O diploma é caminho para a morte. Uma vez adquirido o diploma temos que estudar o resto da vida. Fazer o mestrado, depois doutorado. Tudo!

Entretanto, mais importante que o estudo é amar a Deus e amá-Lo com toda a inteligência, como está dito aqui:

“Amarás o Senhor teu Deus de todo o teu coração, de toda a tua alma, de todo o teu entendimento e com toda a tua força”.

Isto é mais importante do que entender. Porém, não se ama aquilo que não se conhece: São duas asas que precisam estar bem ajustadas e bem desenvolvidas para alçarmos toda a espécie de “voos”.

Nada melhor do que um estudo feito em comunidade, dentro de um ritmo de vida religiosa, regada de orações. Se voarmos com uma asa só vamos lá para baixo.

Isso é o que pedimos tão claramente, tão insistentemente no Salmo Responsorial:

“Verdade e amor são os caminhos do Senhor…”

A liturgia é clara. Temos que adequar o nosso estudo à nossa vida. E esta tem que ser uma de santidade. Devemos praticar a virtude na melhor das perfeições. O decálogo para nós deve ser um corrimão, ou uma escada rolante: devemos subir nesses dez degraus dos mandamentos para que eles nos levem ao mais alto amor.

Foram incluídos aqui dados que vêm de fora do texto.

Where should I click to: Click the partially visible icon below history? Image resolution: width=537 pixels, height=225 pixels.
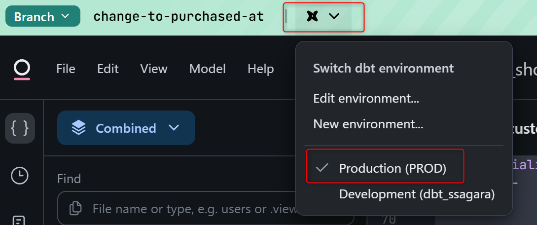pyautogui.click(x=20, y=220)
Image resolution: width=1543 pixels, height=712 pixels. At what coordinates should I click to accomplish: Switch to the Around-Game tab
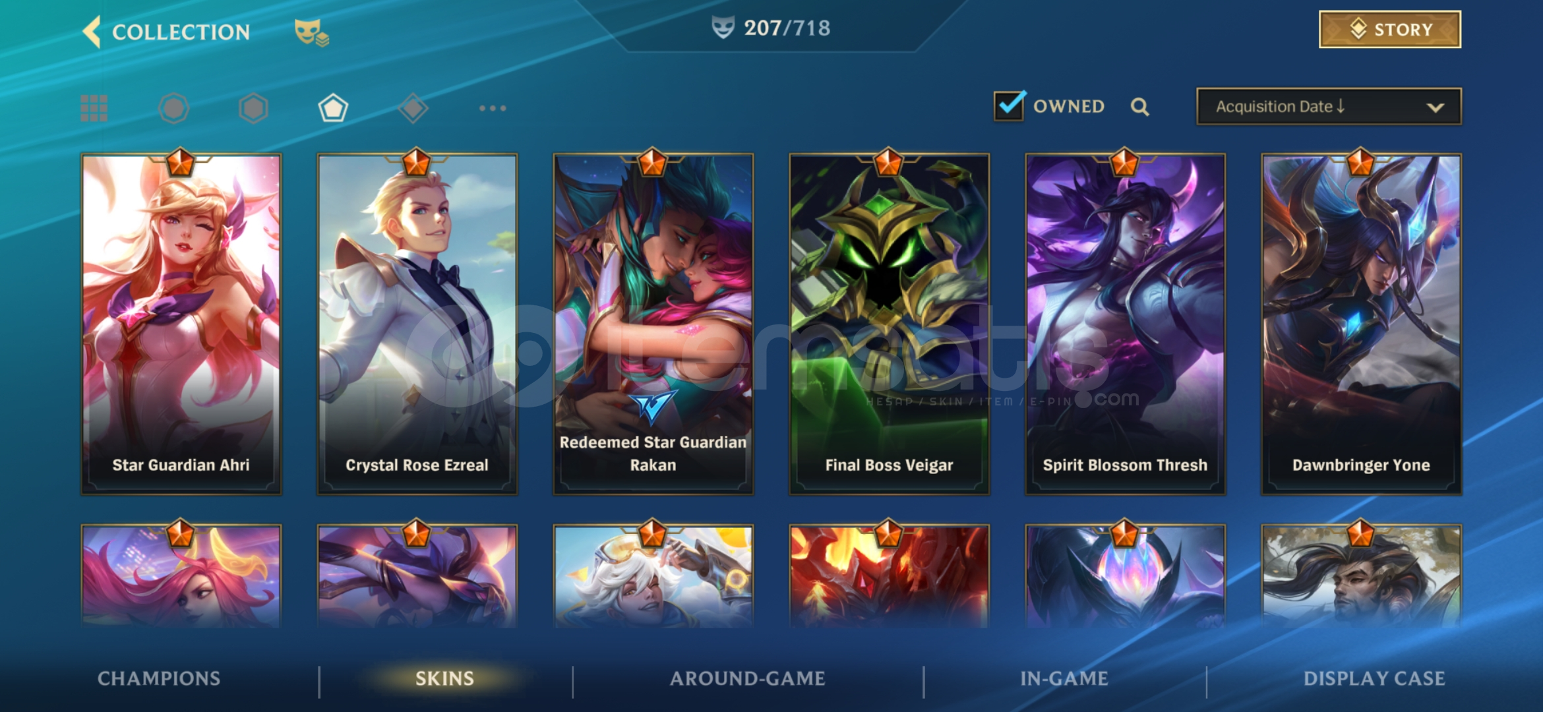tap(748, 678)
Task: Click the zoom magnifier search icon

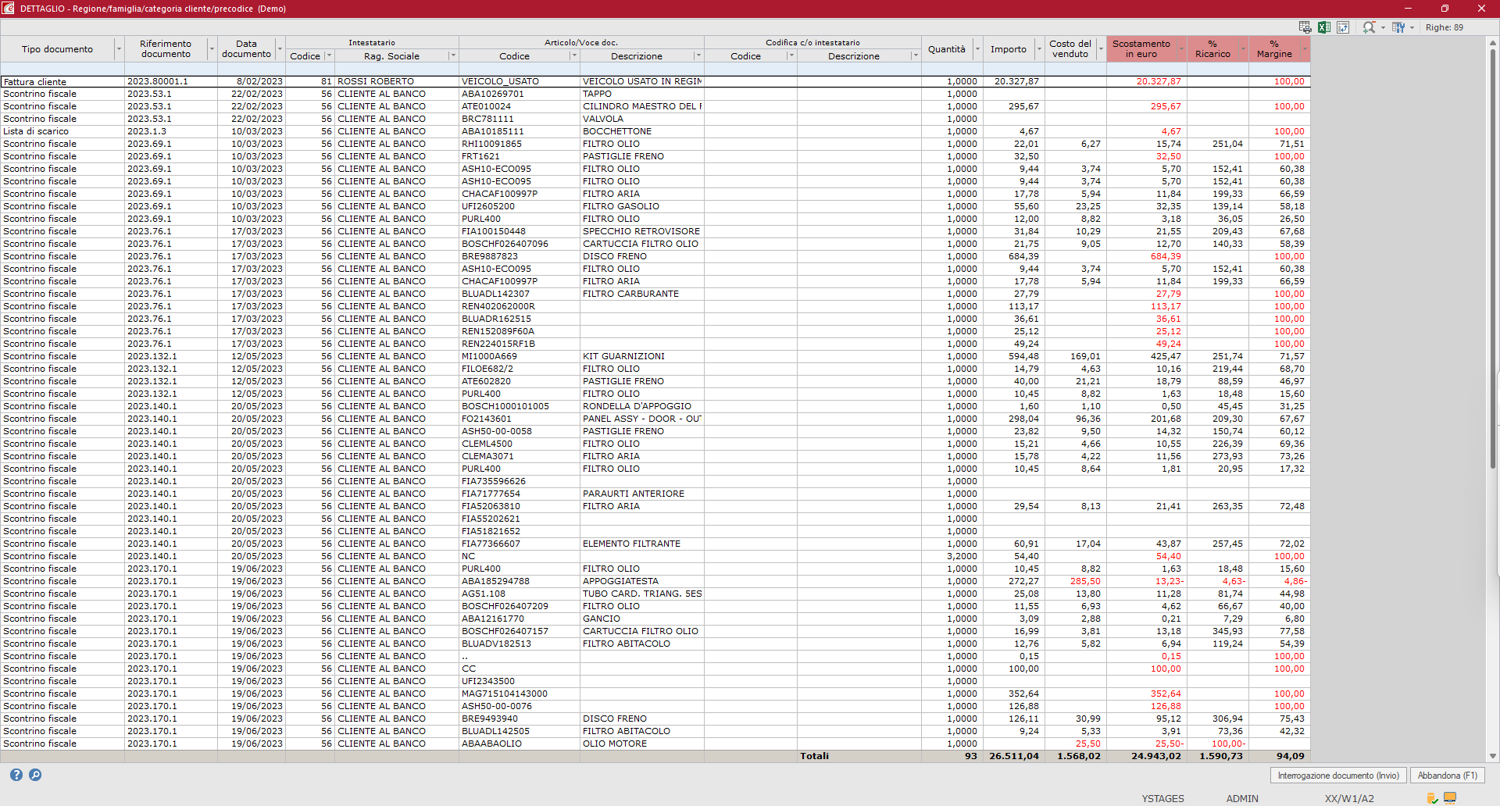Action: pyautogui.click(x=1369, y=27)
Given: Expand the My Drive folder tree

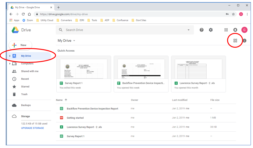Looking at the screenshot, I should coord(10,56).
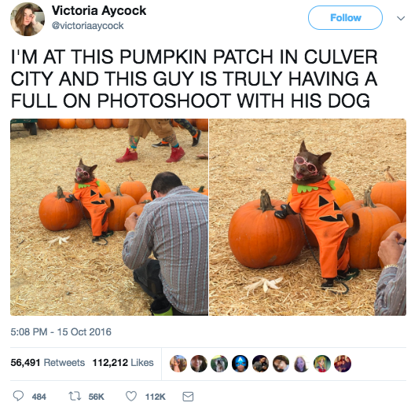The width and height of the screenshot is (411, 410).
Task: Visit the @victoriaaycock handle link
Action: point(87,26)
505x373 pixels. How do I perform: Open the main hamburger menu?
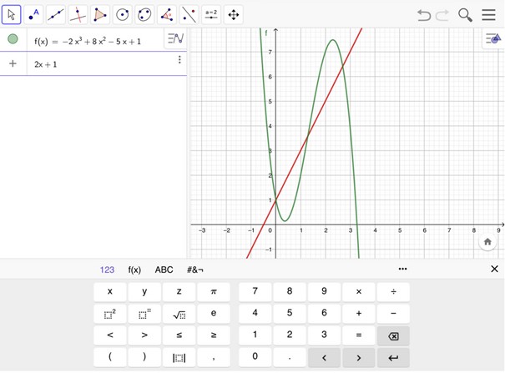[x=489, y=15]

Ora, para isso necessitamos a Graça e a assistência de Nosso Senhor Jesus Cristo, como está dito na Primeira Leitura:

10 “Por isso suporto qualquer coisa pelos eleitos, para que eles também alcancem a salvação, que está em Cristo Jesus, com a glória eterna.

8 Lembra-te de Jesus Cristo e da descendência de Davi ressuscitado dentre os mortos segundo o meu Evangelho”.

Na Graça nós vamos encontrar o equilíbrio. Nela teremos os elementos necessários para entender e para amar.

Coloquemos, então, toda a nossa segurança em Nosso Senhor Jesus Cristo. Aí está a força de todo cristão!

Louvado seja Nosso Senhor Jesus Cristo!

Este texto foi extraído de uma gravação de áudio e adaptado à linguagem escrita, sem revisão do autor.